CREAMGUIDE: 22nd-28th September 2012
And you just lap it upHullo again and welcome to this week’s edition of Creamguide, as usual under the auspices of www.tvcream.co.uk which again is serialising the Nationwide memories of Michael Barratt, and fascinating they are too. Our lawyers are watching. We have our next Past Times later and on that subject, a man called Dave has written in regarding last week’s jaunt to 1969, saying, “Lads, fascinated by Radio 3 carrying sports. I was born in 1967 so can only recall these being on Radio 2, which meant loads of VHF for Radio 1 of course! What station carried Test cricket in those days?” Well, we think that was Radio 3 as well, but we think the reason it was on Radio 3 is because the Third Programme only opened up in the evening so it had a spare frequency in the day doing next to nothing, so it made sense to put it on there. In that week in 1969, though, Radio 4 has the “rugby football” commentary while Radio 3 has the football – and of course it sometimes does that now when Sports Extra is all filled up. Radio 4 also had Sports Session at 6.30 on a Saturday which is famous for the moment when Christopher Martin-Jenkins misread the clock, said “that’s the end of Sports Session” ten minutes early and then, after a long pause and some shuffling of papers, came back on and said, “I’m afraid that wasn’t the end of Sports Session”. Anyway, we assume it all moved over to Radio 2, apart from the cricket, when they revamped the stations in 1970 and finally got rid of the Third, but if anyone knows better, let us know at creamguide@tvcream.co.uk. |
Saturday 22nd September
BBC1
19.30 Doctor Who
Been a great series so far, we reckon, full of short but perfectly-formed one-offs that make for cracking Saturday night entertainment. We’re particularly looking forward to this one too because we like Who best of all when it’s domestic, with pedal bins coming to life and that, and this week is resolutely earthbound.
BBC2
17.10 One Man And His Dog
A change to the schedules here as last Sunday’s live affair ended up not going out because the golf overran quite spectacularly. Monitoring the schedules during the evening, it looked like there were plans to show it a bit later, presumably pre-recorded before it got too dark, but the golf ran so late they never had chance. Here it is now, and while we lose the frisson of excitement of it being live, we doubt anyone’s tuning into One Man And His Dog for edge-of-the-seat excitement. Wonder if anyone’s leaked the results?
19.40 Dad’s Army
It’s a bit of a shame we don’t have any more sixties issues of the Radio Times given last week’s seemed to generate quite a healthy postbag. Tim Worthington, whose new book we’ll doubtless be plugging in due course if he wants to send us some blurb about it, says, “As you suggested, that edition of Colour Me Pop featuring The Toast is long gone, but there is actually an off-air photo in existence and bizarrely, it turns out that frontman Henry Marsh later wrote some of the music for Cream-inspiring mid-eighties Children’s BBC oddity The Album!” Indeed, and better still he was in Sailor, among the stars of Pops 76.
21.55 The Thick Of It
“Human inter-railers? That’s inter-railers!” We’d happily watch a whole half hour of crap brainstorming on this show, though we hear from Armando’s recent lecture that might be based on an actual brainstorming session he witnessed at Talkback where they were desperately trying to find variations on the House Doctor format and someone suggested Body Doctor before they realised that’s what a doctor is. Anyway, wherever it came from, this was great, and we like how everyone and everything looked so drab and depressed, right up to Ollie looking about fifty.
= = = = =
Task set:
1/ From the Creamguide page text, list each program scheduled for Saturday 22nd September with its start time and channel.
2/ Write out the Creamguide page text exactly, from "19.40 Dad’s Army" down to "of Pops 76.".
The rows that come next play no part in this work.

Word and element location rows
= = = = =
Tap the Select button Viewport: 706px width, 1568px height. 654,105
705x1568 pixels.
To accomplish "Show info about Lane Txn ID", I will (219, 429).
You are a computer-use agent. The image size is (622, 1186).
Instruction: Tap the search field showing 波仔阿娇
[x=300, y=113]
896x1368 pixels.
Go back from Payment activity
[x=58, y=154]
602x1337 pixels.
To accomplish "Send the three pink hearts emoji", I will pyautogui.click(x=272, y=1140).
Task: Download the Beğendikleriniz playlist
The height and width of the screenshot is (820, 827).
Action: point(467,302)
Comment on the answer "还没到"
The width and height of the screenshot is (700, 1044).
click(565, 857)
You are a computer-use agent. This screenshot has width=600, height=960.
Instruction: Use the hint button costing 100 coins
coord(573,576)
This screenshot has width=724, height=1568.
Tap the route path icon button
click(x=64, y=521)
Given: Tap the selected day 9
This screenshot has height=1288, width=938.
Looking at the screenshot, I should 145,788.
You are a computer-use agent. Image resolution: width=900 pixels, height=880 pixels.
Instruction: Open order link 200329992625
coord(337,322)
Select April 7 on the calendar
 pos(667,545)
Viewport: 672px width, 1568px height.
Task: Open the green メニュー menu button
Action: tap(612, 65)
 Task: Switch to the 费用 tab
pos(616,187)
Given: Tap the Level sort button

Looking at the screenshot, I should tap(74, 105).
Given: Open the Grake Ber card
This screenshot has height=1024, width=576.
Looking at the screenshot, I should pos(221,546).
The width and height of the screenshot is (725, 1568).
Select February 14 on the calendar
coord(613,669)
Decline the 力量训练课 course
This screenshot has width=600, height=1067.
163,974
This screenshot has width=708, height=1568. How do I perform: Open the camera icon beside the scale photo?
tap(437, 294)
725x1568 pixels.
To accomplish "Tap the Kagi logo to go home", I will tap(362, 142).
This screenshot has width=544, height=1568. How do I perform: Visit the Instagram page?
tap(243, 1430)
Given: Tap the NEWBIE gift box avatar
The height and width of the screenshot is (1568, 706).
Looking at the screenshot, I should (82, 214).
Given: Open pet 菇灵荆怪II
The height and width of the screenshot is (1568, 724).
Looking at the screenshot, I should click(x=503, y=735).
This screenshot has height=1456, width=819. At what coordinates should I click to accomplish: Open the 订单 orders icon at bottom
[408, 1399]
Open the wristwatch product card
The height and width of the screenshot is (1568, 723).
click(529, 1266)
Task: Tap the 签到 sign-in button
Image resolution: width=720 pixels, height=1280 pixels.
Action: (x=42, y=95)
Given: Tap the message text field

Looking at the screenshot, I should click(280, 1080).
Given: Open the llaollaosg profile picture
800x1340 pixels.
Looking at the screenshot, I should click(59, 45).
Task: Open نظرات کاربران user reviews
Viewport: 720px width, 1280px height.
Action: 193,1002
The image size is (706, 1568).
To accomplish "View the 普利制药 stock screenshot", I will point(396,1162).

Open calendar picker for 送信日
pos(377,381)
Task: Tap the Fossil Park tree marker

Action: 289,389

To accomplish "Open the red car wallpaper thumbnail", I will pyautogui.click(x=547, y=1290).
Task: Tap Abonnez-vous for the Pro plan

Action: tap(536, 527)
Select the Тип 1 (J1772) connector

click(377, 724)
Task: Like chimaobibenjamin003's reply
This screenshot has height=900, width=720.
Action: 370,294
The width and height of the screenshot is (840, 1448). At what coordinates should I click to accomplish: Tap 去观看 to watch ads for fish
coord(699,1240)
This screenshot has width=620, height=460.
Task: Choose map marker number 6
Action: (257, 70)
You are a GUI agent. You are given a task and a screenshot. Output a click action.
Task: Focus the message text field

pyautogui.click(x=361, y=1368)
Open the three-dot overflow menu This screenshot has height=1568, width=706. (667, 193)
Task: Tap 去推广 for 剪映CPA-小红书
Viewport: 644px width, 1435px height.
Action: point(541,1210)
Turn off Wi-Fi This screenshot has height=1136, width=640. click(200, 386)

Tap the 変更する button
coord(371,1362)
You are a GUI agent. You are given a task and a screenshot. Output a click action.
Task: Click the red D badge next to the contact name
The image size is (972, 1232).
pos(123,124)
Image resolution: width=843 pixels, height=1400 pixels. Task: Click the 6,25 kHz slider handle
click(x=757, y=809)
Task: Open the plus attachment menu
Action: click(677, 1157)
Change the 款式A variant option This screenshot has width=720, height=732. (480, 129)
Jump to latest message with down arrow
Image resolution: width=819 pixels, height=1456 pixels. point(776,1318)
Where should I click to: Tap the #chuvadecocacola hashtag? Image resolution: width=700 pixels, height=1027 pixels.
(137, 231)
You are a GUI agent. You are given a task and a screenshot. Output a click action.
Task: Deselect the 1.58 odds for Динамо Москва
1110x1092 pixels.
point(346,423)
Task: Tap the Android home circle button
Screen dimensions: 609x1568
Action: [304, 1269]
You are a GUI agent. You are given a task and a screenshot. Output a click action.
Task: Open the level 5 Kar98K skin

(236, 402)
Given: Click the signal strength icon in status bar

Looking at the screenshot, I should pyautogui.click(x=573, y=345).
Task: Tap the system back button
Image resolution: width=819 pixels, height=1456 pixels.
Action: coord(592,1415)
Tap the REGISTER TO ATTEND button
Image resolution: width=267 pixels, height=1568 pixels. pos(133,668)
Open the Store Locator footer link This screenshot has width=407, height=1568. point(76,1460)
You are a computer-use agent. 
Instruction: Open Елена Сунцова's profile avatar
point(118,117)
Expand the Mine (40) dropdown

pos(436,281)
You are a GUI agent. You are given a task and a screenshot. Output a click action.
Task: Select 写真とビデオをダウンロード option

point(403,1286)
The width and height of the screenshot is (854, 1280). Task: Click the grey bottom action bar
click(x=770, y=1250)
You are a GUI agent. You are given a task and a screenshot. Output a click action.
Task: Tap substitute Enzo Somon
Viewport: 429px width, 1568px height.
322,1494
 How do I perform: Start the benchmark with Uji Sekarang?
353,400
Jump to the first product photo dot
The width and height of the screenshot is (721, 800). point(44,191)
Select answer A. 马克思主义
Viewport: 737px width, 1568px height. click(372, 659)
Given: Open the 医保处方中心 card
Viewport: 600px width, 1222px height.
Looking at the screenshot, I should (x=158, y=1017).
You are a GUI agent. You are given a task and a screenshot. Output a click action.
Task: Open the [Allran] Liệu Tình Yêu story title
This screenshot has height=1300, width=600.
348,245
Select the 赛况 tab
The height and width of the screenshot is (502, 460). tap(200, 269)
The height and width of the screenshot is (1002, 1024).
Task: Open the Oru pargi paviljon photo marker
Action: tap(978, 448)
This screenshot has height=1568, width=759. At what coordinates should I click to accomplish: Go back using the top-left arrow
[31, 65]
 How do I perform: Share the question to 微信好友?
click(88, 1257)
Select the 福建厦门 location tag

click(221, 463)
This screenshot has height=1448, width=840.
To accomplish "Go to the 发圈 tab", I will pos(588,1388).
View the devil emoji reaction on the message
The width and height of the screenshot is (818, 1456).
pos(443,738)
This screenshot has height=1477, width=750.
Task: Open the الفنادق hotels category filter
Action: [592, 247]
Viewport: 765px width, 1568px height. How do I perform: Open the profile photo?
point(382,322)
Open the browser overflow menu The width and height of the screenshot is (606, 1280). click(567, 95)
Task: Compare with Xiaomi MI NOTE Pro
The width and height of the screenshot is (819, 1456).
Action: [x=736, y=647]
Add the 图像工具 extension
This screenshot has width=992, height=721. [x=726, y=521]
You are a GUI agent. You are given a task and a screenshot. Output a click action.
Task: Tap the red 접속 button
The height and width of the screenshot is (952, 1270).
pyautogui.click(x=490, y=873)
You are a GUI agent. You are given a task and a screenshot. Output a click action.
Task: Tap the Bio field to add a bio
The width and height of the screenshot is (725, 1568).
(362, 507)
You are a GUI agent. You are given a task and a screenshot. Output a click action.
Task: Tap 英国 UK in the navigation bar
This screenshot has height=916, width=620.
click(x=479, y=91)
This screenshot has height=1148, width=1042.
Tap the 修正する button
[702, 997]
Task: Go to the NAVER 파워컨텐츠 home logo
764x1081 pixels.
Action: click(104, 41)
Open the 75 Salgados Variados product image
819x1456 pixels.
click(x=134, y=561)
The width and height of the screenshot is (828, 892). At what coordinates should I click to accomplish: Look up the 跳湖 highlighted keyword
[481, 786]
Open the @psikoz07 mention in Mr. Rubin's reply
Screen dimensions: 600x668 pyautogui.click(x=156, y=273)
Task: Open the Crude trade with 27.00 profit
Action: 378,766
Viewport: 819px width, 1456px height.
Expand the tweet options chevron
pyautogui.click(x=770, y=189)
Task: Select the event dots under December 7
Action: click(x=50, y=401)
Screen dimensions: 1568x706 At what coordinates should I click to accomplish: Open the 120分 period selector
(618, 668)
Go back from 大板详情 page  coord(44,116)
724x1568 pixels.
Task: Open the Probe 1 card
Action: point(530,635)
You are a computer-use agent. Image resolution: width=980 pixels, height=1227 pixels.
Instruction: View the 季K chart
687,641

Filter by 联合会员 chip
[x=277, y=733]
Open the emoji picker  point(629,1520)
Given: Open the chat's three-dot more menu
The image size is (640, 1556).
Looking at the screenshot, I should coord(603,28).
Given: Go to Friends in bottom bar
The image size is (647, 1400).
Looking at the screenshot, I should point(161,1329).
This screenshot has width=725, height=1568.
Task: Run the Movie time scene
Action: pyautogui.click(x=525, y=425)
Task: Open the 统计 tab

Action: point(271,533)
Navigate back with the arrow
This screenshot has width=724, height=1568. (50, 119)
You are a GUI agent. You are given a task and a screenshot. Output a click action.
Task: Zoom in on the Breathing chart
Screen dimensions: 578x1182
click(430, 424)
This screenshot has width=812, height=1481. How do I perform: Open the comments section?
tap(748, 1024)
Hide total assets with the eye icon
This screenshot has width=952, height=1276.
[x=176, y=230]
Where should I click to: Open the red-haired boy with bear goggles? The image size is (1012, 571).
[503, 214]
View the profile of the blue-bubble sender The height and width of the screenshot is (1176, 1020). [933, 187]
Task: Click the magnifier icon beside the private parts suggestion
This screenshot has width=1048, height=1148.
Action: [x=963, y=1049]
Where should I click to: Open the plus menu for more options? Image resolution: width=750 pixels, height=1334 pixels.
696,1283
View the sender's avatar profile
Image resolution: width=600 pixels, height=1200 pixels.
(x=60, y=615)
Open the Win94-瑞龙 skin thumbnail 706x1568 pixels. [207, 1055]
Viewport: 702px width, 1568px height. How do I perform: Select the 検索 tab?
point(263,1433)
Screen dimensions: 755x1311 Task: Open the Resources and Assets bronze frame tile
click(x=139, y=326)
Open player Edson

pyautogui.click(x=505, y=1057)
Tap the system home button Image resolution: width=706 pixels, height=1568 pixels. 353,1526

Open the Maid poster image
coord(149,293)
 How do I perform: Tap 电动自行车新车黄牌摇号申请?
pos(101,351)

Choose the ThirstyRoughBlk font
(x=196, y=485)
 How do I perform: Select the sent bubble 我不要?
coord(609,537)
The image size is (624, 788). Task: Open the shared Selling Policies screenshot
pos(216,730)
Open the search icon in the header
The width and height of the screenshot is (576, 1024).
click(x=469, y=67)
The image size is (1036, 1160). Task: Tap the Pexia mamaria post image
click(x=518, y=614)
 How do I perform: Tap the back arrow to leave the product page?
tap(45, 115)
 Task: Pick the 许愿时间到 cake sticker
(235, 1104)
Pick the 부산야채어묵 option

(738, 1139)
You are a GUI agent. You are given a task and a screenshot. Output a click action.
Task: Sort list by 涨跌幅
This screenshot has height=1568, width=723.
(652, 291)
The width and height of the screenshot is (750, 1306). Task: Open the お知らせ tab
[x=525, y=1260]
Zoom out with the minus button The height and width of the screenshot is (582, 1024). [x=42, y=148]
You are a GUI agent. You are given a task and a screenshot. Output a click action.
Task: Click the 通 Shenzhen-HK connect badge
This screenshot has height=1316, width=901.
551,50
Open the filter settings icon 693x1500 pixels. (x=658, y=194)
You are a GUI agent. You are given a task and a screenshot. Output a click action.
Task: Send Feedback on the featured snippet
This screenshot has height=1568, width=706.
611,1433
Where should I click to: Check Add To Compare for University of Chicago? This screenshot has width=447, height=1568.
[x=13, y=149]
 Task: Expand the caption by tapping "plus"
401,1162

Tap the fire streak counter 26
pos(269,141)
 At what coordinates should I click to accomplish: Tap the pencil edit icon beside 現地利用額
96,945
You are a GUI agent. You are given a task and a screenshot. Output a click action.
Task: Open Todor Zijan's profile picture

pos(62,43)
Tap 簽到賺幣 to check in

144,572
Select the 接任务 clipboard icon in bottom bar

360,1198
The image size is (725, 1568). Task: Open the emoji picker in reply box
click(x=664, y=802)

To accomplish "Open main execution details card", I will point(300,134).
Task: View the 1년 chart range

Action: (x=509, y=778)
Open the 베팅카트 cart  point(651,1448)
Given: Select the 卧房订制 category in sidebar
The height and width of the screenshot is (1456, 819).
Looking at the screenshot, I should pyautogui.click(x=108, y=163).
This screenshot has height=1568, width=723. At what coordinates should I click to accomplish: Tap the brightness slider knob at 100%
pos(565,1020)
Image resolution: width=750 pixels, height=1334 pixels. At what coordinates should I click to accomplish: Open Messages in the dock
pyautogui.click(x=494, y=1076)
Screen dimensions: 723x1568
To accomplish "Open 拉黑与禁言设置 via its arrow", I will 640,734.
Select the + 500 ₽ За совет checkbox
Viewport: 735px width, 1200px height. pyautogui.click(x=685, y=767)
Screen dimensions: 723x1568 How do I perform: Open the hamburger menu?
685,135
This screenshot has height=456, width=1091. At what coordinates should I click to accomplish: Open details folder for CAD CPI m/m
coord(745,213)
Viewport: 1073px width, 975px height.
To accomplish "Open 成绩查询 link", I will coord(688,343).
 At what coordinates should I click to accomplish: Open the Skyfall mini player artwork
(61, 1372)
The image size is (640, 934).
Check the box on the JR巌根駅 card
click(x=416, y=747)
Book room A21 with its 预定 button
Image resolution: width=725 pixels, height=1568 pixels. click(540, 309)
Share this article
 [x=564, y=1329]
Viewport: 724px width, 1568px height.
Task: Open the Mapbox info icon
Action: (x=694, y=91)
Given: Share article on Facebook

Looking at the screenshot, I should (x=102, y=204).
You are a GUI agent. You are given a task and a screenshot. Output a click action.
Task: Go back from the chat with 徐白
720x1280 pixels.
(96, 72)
= = = = =
Solutions to the tasks:
1/
19.30 Doctor Who (BBC1)
17.10 One Man And His Dog (BBC2)
19.40 Dad's Army (BBC2)
21.55 The Thick Of It (BBC2)

2/
19.40 Dad’s Army
It’s a bit of a shame we don’t have any more sixties issues of the Radio Times given last week’s seemed to generate quite a healthy postbag. Tim Worthington, whose new book we’ll doubtless be plugging in due course if he wants to send us some blurb about it, says, “As you suggested, that edition of Colour Me Pop featuring The Toast is long gone, but there is actually an off-air photo in existence and bizarrely, it turns out that frontman Henry Marsh later wrote some of the music for Cream-inspiring mid-eighties Children’s BBC oddity The Album!” Indeed, and better still he was in Sailor, among the stars of Pops 76.